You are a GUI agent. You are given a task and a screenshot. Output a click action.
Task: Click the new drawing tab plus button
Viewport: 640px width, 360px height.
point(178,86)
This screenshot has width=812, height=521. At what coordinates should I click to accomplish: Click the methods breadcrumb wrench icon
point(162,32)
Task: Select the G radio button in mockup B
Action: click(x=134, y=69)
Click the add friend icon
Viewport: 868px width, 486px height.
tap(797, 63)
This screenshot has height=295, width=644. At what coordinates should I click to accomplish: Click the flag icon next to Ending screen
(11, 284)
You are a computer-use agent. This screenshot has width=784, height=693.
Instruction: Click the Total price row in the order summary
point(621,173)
────────────────────────────────────────
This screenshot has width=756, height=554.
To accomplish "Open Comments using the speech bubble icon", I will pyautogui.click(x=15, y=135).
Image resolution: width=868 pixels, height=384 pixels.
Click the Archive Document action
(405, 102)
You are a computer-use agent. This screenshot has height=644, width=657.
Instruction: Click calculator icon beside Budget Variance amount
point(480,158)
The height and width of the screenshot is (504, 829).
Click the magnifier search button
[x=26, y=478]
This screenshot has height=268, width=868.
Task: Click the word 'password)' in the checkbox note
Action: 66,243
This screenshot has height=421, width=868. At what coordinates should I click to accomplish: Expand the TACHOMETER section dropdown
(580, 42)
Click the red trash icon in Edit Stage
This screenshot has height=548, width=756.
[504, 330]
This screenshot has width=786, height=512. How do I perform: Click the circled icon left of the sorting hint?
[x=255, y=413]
────────────────────────────────────────
Copy out every line of the listing that includes the string "agent".

You are a GUI agent. You are given a task and a screenshot. Output a click action.
You are a computer-use agent. This screenshot has width=784, height=693.
You are a computer-use agent. This screenshot has height=644, width=657.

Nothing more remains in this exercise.